• What is needed:
Where does the word "comment" appear in the data? Copy every line that holds it.

• Task data:

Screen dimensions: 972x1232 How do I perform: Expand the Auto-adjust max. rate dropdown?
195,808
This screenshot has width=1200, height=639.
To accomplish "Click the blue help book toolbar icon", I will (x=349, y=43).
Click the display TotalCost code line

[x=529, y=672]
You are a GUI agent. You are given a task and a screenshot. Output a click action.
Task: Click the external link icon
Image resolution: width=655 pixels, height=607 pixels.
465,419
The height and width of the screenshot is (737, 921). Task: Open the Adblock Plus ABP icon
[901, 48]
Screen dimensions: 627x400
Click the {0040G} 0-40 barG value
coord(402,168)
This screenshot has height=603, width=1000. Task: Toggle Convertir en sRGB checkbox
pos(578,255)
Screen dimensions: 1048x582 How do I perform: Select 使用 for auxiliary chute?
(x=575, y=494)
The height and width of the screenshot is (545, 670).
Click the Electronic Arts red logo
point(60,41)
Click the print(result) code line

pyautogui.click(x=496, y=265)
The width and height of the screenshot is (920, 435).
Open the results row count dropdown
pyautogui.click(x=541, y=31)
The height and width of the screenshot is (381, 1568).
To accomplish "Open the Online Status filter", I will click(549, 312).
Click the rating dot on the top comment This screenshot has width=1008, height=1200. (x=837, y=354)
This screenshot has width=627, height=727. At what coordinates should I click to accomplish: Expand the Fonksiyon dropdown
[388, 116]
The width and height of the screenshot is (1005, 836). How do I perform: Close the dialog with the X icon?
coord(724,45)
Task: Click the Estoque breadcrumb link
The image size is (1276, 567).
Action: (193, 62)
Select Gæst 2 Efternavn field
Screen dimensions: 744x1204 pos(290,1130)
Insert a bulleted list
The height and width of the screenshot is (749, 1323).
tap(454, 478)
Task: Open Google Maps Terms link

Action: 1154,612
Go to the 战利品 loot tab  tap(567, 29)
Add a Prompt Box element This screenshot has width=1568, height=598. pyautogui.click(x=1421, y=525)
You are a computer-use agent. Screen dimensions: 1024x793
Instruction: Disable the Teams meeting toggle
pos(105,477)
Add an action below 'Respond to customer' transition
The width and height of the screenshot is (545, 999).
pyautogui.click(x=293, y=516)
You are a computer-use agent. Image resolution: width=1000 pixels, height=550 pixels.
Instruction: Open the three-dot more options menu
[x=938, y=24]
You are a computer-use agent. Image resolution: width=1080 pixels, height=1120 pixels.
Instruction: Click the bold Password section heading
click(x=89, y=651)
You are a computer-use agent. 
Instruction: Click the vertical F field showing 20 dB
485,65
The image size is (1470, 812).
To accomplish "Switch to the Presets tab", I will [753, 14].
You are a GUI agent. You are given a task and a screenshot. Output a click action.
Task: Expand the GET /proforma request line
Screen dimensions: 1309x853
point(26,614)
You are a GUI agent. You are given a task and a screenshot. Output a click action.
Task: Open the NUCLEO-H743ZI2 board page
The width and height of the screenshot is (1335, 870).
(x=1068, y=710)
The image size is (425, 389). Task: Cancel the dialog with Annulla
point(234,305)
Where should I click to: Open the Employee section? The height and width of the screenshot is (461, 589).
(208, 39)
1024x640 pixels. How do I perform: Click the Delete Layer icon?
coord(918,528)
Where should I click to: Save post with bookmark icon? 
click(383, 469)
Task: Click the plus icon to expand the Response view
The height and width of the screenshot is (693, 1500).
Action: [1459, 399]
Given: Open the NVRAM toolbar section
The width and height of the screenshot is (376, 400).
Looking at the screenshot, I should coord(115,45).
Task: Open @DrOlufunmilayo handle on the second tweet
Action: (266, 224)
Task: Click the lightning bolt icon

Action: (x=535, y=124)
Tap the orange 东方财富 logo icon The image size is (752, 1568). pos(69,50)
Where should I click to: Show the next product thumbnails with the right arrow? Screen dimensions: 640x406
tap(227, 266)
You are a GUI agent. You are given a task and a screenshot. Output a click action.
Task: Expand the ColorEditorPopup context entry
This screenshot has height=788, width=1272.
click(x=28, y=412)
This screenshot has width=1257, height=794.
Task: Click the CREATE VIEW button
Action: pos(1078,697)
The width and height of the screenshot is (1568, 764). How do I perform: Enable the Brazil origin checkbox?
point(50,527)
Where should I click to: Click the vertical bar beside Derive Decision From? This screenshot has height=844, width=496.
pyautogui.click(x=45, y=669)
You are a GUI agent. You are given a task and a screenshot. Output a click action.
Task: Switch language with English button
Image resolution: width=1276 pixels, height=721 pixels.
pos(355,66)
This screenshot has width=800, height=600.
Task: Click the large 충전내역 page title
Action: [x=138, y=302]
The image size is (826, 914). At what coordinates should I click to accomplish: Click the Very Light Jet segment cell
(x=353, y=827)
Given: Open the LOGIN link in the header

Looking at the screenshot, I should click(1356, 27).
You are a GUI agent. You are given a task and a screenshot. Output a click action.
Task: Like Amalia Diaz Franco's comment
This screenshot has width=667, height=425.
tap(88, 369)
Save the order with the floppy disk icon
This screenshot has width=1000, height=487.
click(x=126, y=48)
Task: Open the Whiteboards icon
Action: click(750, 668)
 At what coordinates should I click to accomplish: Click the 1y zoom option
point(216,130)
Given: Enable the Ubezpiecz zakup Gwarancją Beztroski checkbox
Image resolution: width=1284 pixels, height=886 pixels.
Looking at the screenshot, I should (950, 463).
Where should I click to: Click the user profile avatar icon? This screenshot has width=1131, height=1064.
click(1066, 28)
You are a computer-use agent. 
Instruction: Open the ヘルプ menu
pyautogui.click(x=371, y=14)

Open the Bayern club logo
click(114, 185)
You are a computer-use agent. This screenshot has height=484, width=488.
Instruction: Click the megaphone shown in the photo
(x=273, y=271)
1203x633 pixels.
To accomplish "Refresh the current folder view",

• Answer box:
Click the rating dot on the top comment This screenshot has width=1008, height=1200. (x=837, y=354)
Task: Like Amalia Diaz Franco's comment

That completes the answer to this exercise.